_Problem statement:_ Revise all of the lines below so that each "Image resolution" becomes "Image size", keeping everything else the same, and leave out the pictures.

_Supplied material:_
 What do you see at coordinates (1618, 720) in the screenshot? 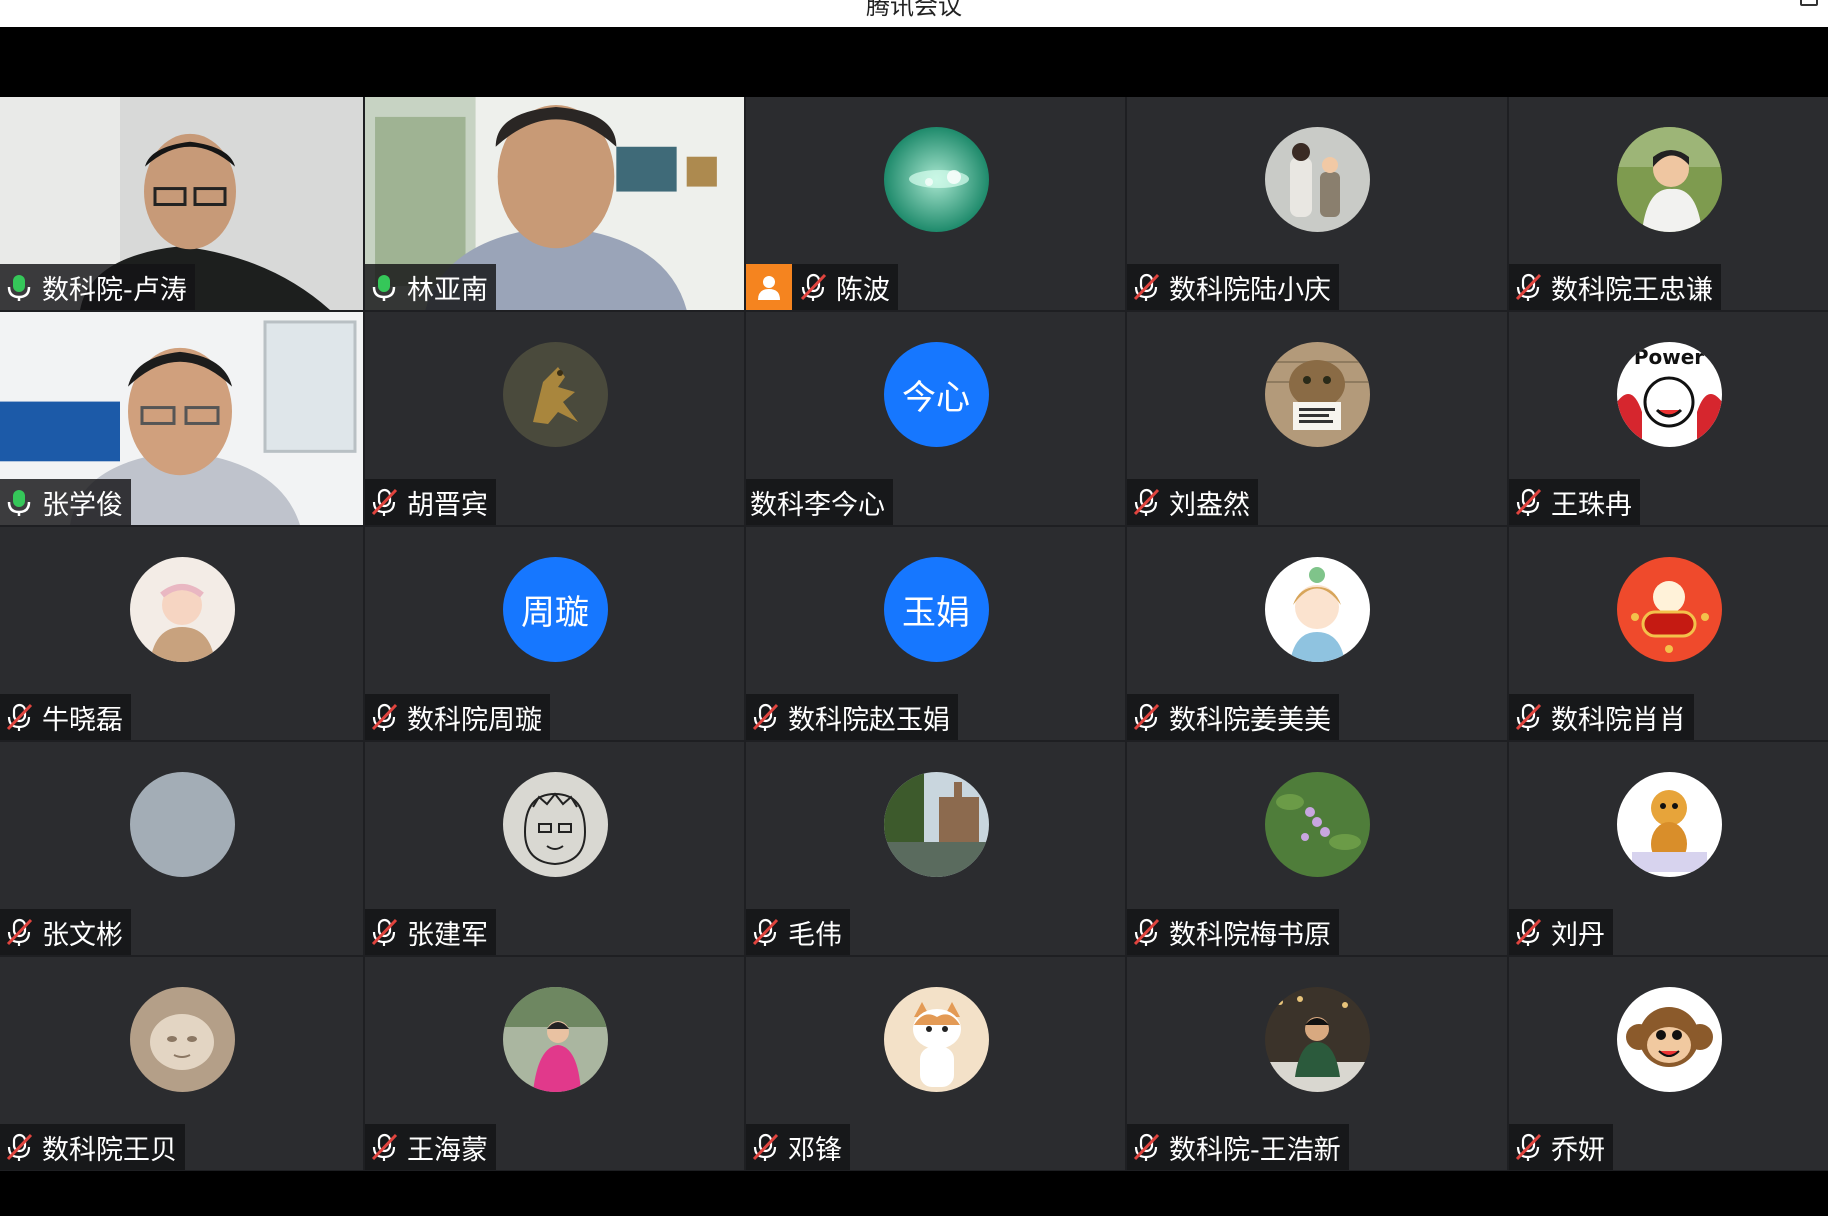
I see `participant-name: 数科院肖肖` at bounding box center [1618, 720].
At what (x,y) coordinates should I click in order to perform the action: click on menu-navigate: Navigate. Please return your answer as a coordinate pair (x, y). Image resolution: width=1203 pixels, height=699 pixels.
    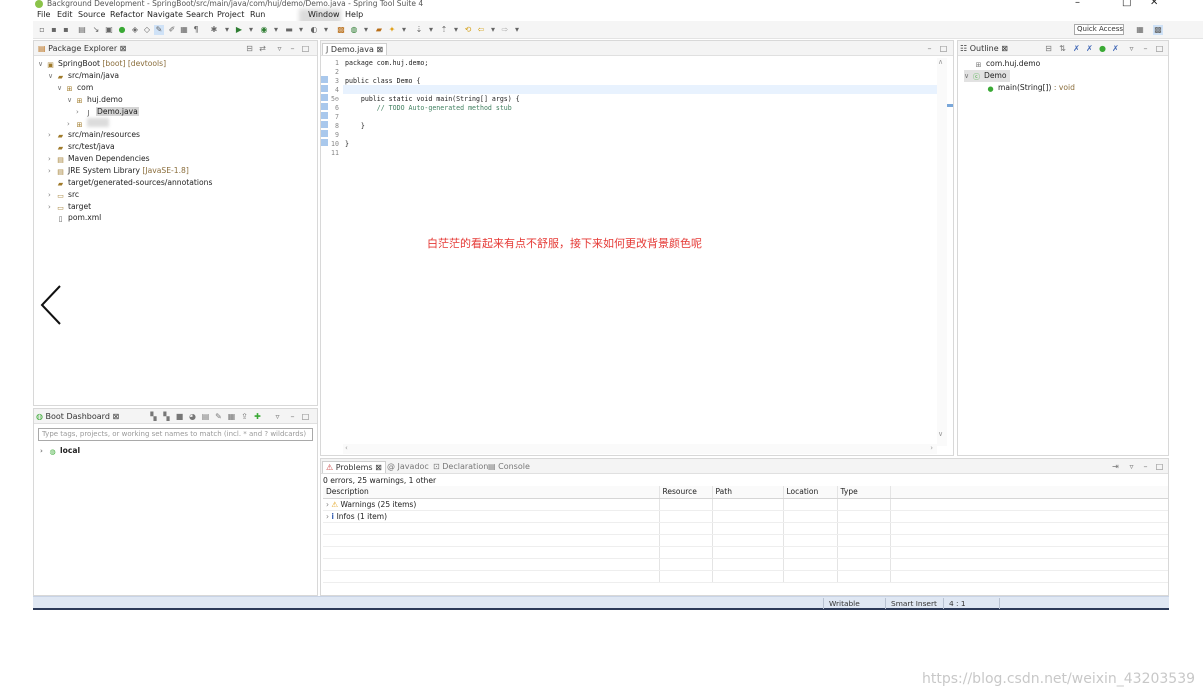
    Looking at the image, I should click on (165, 14).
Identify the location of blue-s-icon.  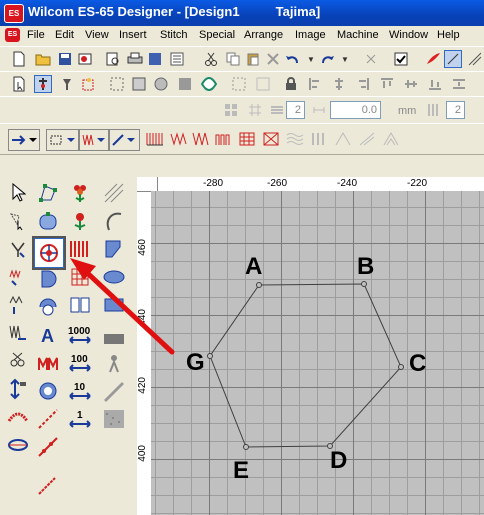
(48, 307).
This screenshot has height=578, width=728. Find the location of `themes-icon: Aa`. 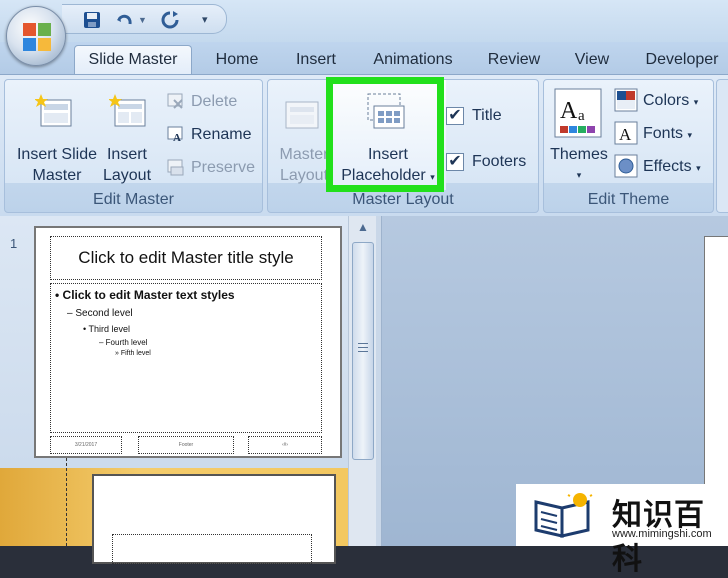

themes-icon: Aa is located at coordinates (578, 116).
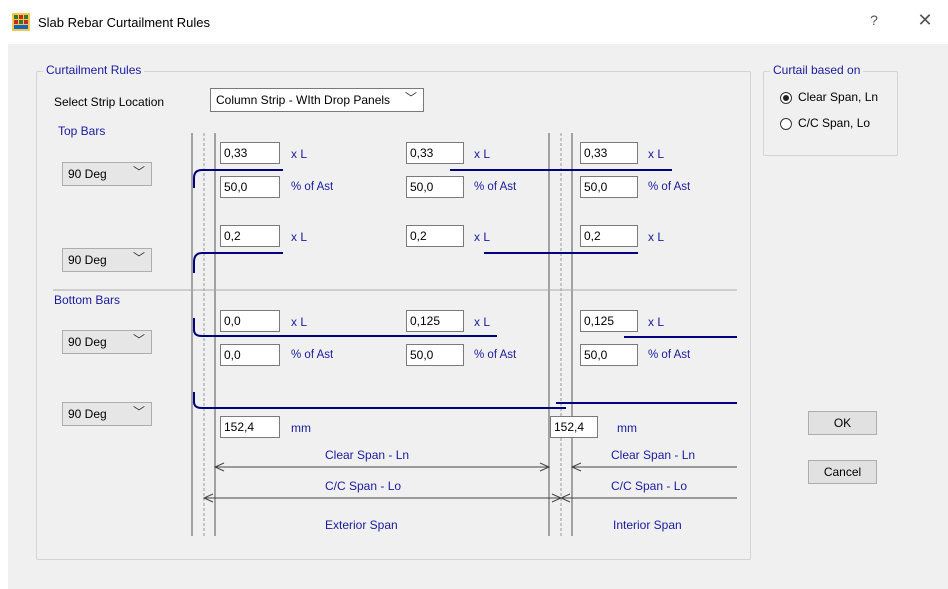 This screenshot has width=948, height=589. I want to click on interior-support-width-input: 152,4, so click(574, 427).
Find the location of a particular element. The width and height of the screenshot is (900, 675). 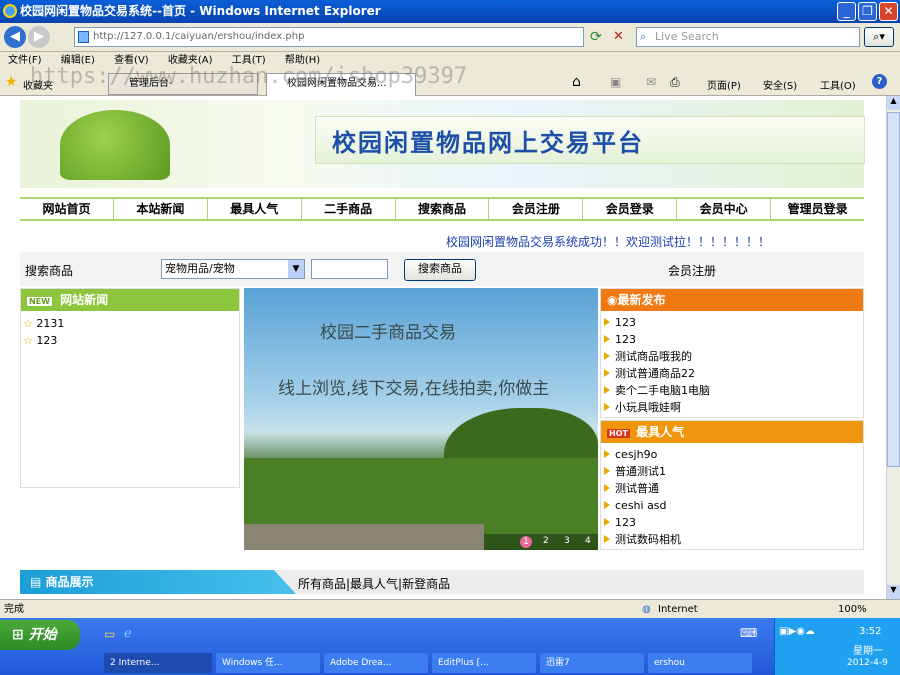

scroll-down-arrow: ▼ is located at coordinates (894, 592).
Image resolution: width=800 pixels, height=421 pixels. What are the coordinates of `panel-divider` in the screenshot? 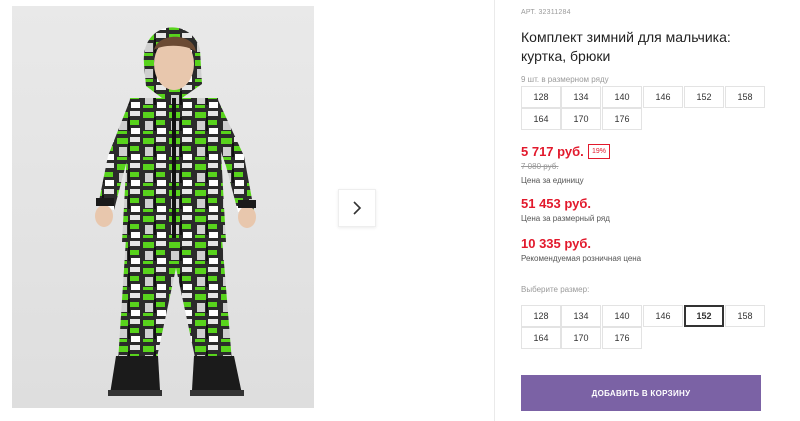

_Exercise solution:_
 What do you see at coordinates (1618, 720) in the screenshot? 
I see `participant-name: 数科院肖肖` at bounding box center [1618, 720].
At what (x,y) coordinates should I click in order to perform the action: click on menu-navigate: Navigate. Please return your answer as a coordinate pair (x, y). Image size: width=1203 pixels, height=699 pixels.
    Looking at the image, I should click on (165, 14).
Identify the location of blue-s-icon.  
(48, 307).
This screenshot has height=578, width=728. Find the location of `themes-icon: Aa`. 

themes-icon: Aa is located at coordinates (578, 116).
 This screenshot has width=948, height=589. I want to click on interior-support-width-input: 152,4, so click(574, 427).
Find the location of a particular element. The width and height of the screenshot is (900, 675). 

scroll-down-arrow: ▼ is located at coordinates (894, 592).
Image size: width=800 pixels, height=421 pixels. What are the coordinates of `panel-divider` in the screenshot? 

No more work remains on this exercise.